Rafael Braga Vieira, 28 anos, vive uma verdadeira saga há quatro anos. Em 20 de junho de 2013, o catador foi acusado de portar material explosivo quando, segundo sua defesa, levava dois frascos plásticos lacrados por produtos de limpeza. Em regime aberto, após exame do recurso de apelação pelo Tribunal de Justiça do Rio de Janeiro (TJRJ), Rafael, que antes se encontrava no Complexo Penitenciário de Bangu, foi autuado, em 12 de janeiro de 2016, por tráfico de drogas, associação para o tráfico e colaboração com o tráfico. 

“Tráfico, associação e colaboração são julgamentos desproporcionais. Não é possível uma convivência entre associação e colaboração segundo código penal -- a colaboração pressupõe grau de associação menor”, alertou Carlos Eduardo Martins, secretário adjunto do IDDH e um dos advogados de defesa do ex-catador.

A defesa afirma que há contradições nos depoimentos das testemunhas de acusação colhidos em audiências. O PM Pablo Vinícius Cabral, primeiro a depor, alegou que, antes de ser conduzido à 22ª DP (Penha), Rafael fora levado à sede da UPP local, versão que consta no registro da ocorrência e também relatada pelo ex-catador de latas. Já o policial Victor Hugo Lago afirmou que eles o levaram diretamente para a delegacia, sem parar na UPP. Além disso, o primeiro policial afirmou que Rafael foi levado na caçamba da viatura, ao passo que o segundo disse que ele foi colocado no banco de trás. 
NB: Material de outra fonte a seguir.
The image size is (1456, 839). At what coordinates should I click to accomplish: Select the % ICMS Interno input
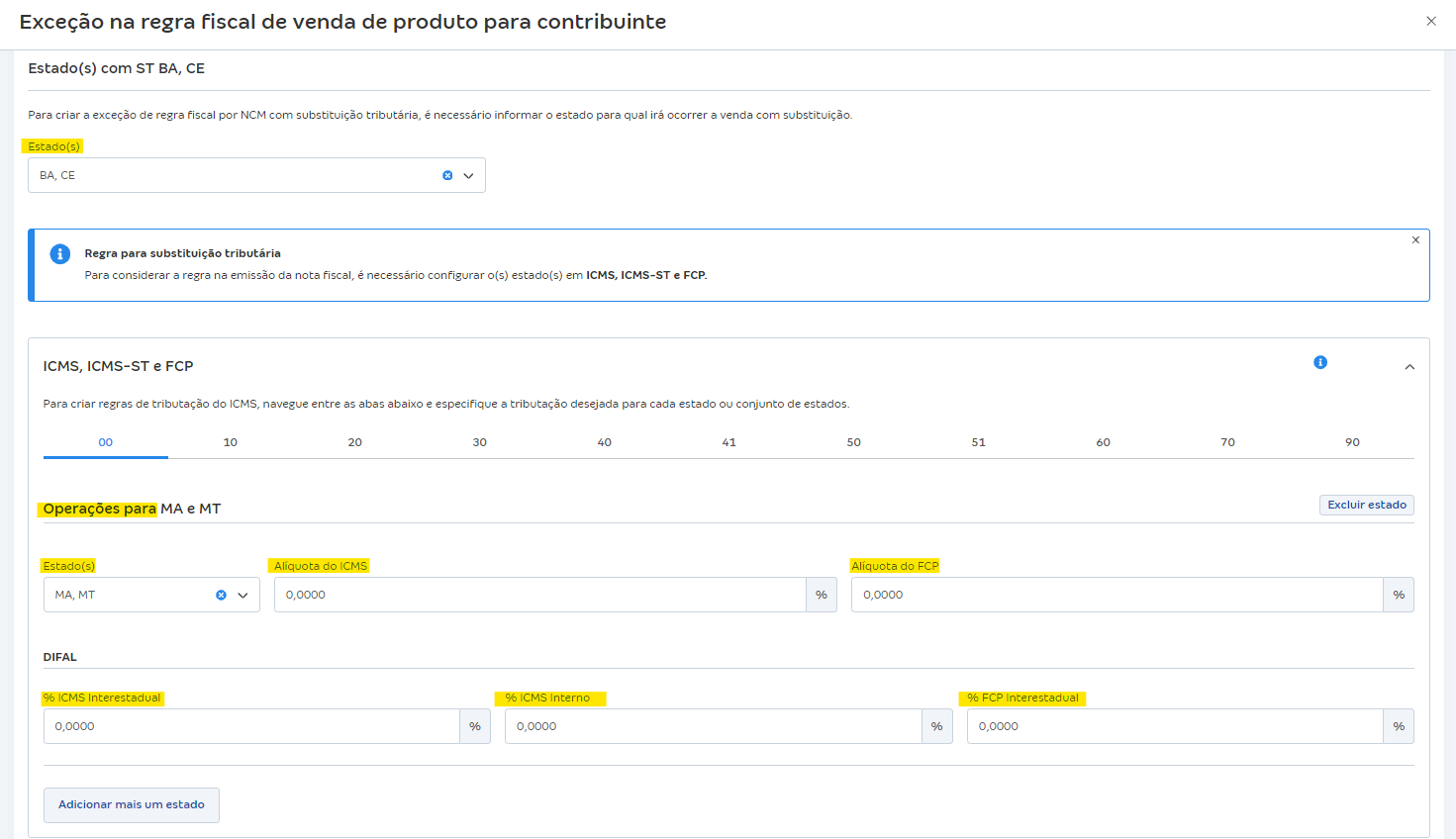(713, 726)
Rafael alega, de acordo com a defesa, desde o seu primeiro depoimento, que aquele material não lhe pertencia e que, sob ameaça e agressões “caso ele não delatasse os traficantes da região”, os policiais “jogariam arma e droga na conta dele”. Rafael também conta que, na ocasião, ele caminhava da casa de sua mãe para uma padaria na Vila Cruzeiro, favela no bairro Penha, Zona Norte do Rio, onde vive sua família, sem portar qualquer objeto ou droga. Ainda de acordo com a defesa, somente na 22ª Delegacia de Polícia (Penha), o ex-catador se depara com 0,6 g de maconha, 9,3 g de cocaína e um rojão, porte atribuído pelos policiais que o prenderam. 
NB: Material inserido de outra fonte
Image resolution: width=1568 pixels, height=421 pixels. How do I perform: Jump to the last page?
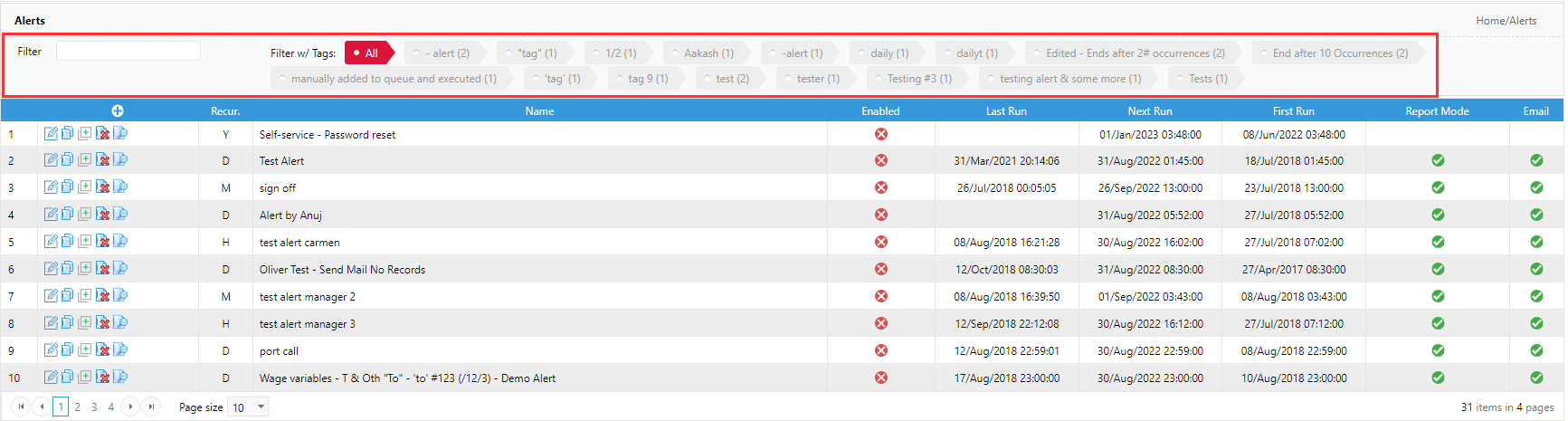coord(152,407)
“Mandaram eu abrir a mão, abriram o plástico, botaram pó na minha mão, me forçando a cheirar. Mas eu não cheirei. Aí me levaram para a 22ª DP e apresentaram essas drogas, que não eram minhas não. Nunca participei [de tráfico], nunca vendi droga na minha vida”, relata Rafael à defesa.
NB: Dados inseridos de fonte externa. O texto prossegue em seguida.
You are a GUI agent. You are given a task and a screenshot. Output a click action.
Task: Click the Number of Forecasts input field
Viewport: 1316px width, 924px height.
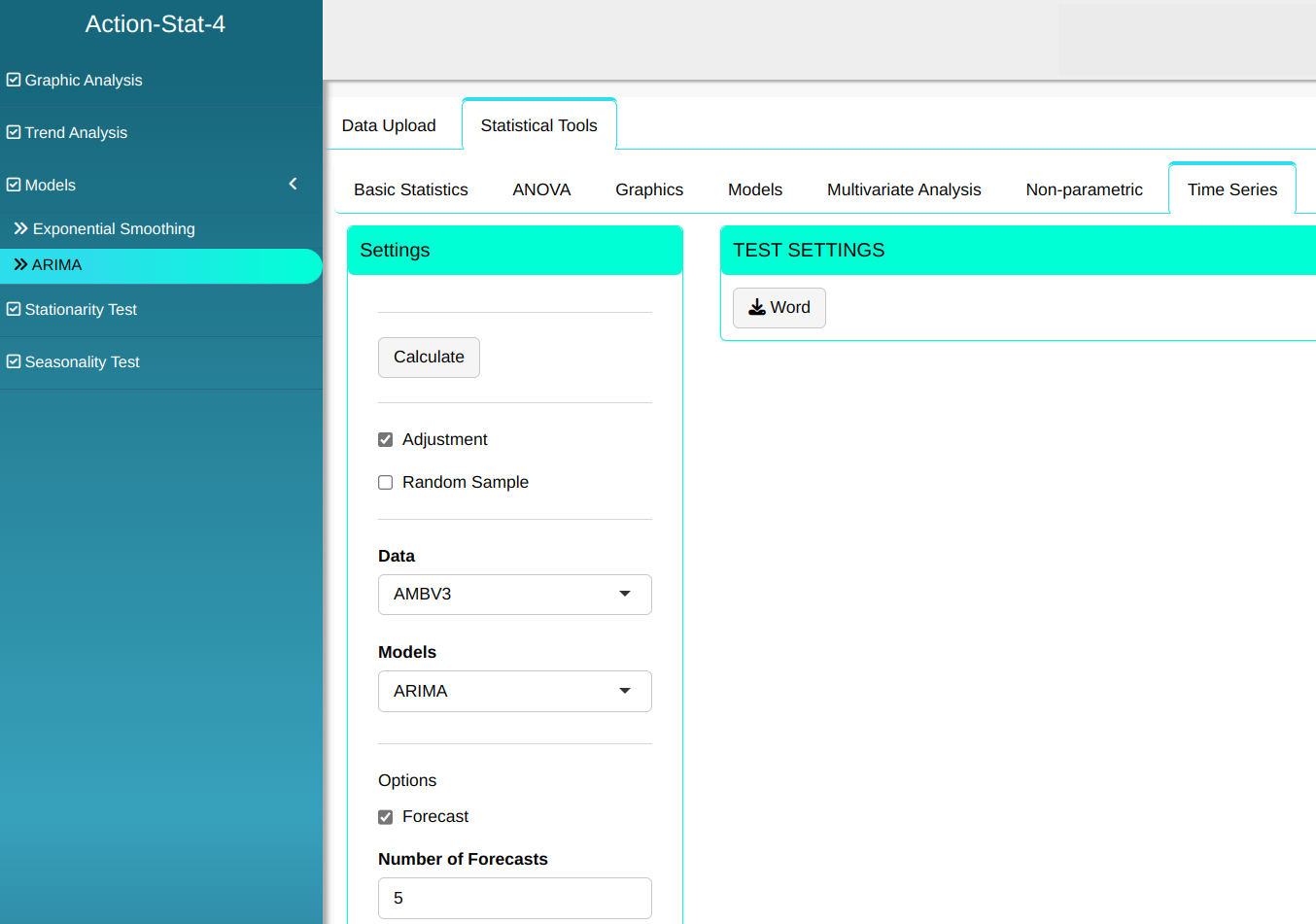click(x=514, y=898)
Como os policiais que o prenderam caíram em contradição, o DDH, que atua na defesa do ex-catador desde dezembro de 2013, identificou a necessidade de obter acesso ao registro legível do GPS da tornozeleira eletrônica que Rafael usava no então regime aberto e também as imagens da câmera da viatura em que ele fora levado pelos PMs, e da câmera da UPP Vila Cruzeiro, para onde fora conduzido antes de seguir para a delegacia.

Em fevereiro deste ano, o juiz Ricardo Coronha Pinheiro, que julga o atual processo contra o ex-catador, negou à defesa o pedido de diligências sob o argumento de que o registro e as imagens seriam desnecessários para o desfecho do processo. Se atendido, o DDH afirma que poderia mudar o rumo do caso. 

“É uma visão clássica de um juízo que tem o entendimento conservador sobre o tema de diligências. Ele é o destinatário da prova, ele pode modificar o pedido de defesa. Só que, na verdade, a gente mostrou que não é impertinente. É uma informação importante para o processo.”, explicou o advogado de Rafael, acrescentando: “O STF tem várias decisões atribuindo esse poder ao juiz. O nosso sistema de justiça criminal é falho em geral. Não estou falando do perfil de um juiz, estou partindo de um diagnóstico de dados que juízes atuam conservadoramente”.

A defesa destaca ainda duas características comuns das duas prisões de Rafael: nos dois casos, ele foi preso apenas com base na palavra dos policiais — algo propiciado pela súmula 70 no estado do Rio de Janeiro — e adiciona um trecho do processo publicado pelo TJRJ no último dia 20 de abril: “a sua personalidade voltada para a criminalidade”. 

“A maioria das fundamentações dos tráficos de droga no Rio partem da súmula 70 do Tribunal, que diz que a palavra dos policiais é suficiente quando é prova única para condenar alguém. Como policiais que têm atuação de flagrante forjado vão admitir o flagrante? É algo que vulnerabiliza a defesa. Enfrentar um tema sumulado em toda essa conjuntura é muito mais complicado”, completou Carlos Eduardo.